Usually the Land Registry definitively states who owns a particular property. The majority of Land in the UK has been registered, though there is still land that is unregistered. Other interests in land can also be registered such as mortgages and leases.
All properties have both a legal and equitable ownership. It is possible to have the legal ownership in one persons name and the equitable interest in another name. The legal interest being whose a name is registered as the owner. The equitable ownership being a reflection of the monetary value of the property. These ownerships reflect the 2 different legal systems that existed in England and Wales prior to 1875;the Common Law Court and the Courts of Equity
The common law was often harsh and was based on if the legal requirement had been complied with. In equity, a judge determines what is fair and just. So for instance where all the requirements for a legal mortgage have not been met, then an equitable mortgage may be found.

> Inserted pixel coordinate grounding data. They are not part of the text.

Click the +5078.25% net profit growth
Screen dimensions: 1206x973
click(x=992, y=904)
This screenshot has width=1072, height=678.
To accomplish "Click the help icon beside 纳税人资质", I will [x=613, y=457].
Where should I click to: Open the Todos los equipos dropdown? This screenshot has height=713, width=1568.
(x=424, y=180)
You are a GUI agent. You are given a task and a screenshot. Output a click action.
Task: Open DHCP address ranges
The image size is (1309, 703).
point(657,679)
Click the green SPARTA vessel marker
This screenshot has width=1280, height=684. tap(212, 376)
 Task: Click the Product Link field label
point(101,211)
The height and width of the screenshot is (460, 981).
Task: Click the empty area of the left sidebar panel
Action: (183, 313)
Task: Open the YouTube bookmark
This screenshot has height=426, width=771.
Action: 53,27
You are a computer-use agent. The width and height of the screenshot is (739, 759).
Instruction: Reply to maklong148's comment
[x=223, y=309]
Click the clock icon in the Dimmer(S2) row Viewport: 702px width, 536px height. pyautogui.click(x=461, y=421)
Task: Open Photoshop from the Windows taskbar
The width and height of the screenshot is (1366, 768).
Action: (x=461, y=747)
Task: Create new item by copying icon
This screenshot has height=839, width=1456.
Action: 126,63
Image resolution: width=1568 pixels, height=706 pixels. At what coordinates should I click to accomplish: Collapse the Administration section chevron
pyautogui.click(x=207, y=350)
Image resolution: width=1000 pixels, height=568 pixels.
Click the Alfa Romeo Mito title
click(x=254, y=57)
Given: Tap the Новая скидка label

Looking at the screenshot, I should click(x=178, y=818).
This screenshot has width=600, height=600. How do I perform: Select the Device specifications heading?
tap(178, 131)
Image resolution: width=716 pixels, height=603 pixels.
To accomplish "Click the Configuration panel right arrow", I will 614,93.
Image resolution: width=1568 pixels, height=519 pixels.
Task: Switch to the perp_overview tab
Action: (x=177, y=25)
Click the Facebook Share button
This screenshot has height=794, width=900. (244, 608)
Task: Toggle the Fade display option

Some issues that normally arise in Property Law are associated with:
- Who owns the property. A beneficial interest in property can be obtained by not merely being by named on the title, but also by making contributions to the purchase price, the mortgage payments or even by carrying out substantive works on the property.
- The extent of the land. Neighbours arguing that a part of their land has been encroached upon.
- Rights associated with the land and the way they come about. Such as the right to walk along a path on another’s land.
- The agreement between a Landlord and Tenants and rights associated with the lease.